A Farewell to Arms

Rating: -

Ernest Hemmingway

I had only read one Hemmingway novel before (The Sun Also Rises) and didn't like it at all, but given his fame, I thought it wouldn't be fair to entirely dismiss Hemmingway's work based on only one book. I've now read two of his best known books and disliked them both, so I feel free to now ignore his writing for the rest of my life.

A Farewell to Arms is about an American man who, for some reason which is never explained, is an officer in the Italian army during WWII, in charge of dispatching ambulances. This job appears to mostly entail drinking large quantities of alcohol, having sex, and lying around suffering from apathy. The man, Henry, starts up a relationship with a nurse named Helen, who pretends to herself that he is the young man she was in love with years ago who was killed. These two characters spend most of the book trying to keep themselves occupied even though they don't seem to care about each other. It isn't entirely clear whether they care about each other or if they pretend in order to have something to do - a reason to bother living.

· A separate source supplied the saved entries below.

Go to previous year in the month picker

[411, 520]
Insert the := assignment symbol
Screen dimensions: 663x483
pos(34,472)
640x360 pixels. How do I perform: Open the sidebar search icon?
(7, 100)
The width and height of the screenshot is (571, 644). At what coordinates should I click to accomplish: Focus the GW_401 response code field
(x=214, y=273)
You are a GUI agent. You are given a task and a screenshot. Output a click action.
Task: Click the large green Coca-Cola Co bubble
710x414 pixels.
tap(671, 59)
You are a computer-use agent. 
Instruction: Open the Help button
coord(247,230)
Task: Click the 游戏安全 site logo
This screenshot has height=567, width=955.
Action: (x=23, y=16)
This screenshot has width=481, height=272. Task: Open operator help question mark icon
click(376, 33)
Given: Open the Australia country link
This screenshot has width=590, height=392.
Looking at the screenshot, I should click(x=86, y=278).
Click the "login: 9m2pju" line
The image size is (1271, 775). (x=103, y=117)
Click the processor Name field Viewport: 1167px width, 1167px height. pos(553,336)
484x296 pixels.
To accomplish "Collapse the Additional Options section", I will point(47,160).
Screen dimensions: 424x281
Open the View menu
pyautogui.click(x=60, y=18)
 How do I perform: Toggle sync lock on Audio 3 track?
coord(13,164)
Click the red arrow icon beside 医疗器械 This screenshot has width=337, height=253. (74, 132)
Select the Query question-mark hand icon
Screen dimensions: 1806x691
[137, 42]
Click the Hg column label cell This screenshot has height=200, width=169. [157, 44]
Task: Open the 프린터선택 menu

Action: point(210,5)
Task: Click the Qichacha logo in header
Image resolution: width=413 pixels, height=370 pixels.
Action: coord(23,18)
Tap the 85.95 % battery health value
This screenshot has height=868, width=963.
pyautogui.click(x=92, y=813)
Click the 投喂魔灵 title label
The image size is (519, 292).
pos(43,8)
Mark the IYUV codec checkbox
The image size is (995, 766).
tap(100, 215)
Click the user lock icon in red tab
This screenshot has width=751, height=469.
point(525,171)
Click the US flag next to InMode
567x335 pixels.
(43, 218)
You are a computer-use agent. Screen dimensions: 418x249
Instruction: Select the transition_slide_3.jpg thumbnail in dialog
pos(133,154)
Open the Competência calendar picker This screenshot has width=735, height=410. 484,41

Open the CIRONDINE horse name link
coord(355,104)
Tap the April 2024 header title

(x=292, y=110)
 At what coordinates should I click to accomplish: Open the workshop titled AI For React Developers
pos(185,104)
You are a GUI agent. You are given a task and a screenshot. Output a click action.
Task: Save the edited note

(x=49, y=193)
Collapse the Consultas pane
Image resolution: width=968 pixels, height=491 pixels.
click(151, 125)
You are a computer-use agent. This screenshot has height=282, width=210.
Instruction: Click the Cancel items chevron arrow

I suppose that a book about the human struggle against a pervasive sense of pointlessness in life and ennui can't be high-energy, but I felt that the tone was oppressingly dull and hopeless. I wanted to shake the characters and tell them that if they really felt life was pointless, they should give themselves up to something more useful than each other, and perhaps they would end up feeling more energized for doing so. By the end of the book the characters seem attached to each other, but I can't imagine why that would be, other than their being used to each other. I'm afraid we are meant to conclude that that's all there really is to love.

As in The Sun Also Rises, I didn't like the writing very much. It was too dull. As I mentioned above, I suppose that the almost hypnotic, repetitious tone was meant to evoke the hopelessness about life that these books are about, but I disliked the experience of reading a text in that style. And in both books I was really disturbed by the massive alcohol consumption; I ended up feeling almost nauseous after some of the more prolonged drinking binges in the books.

Reading this book was an all-around unpleasant experience. About the only good thing to say about it was that it was a quick read so I didn't have to suffer for too long.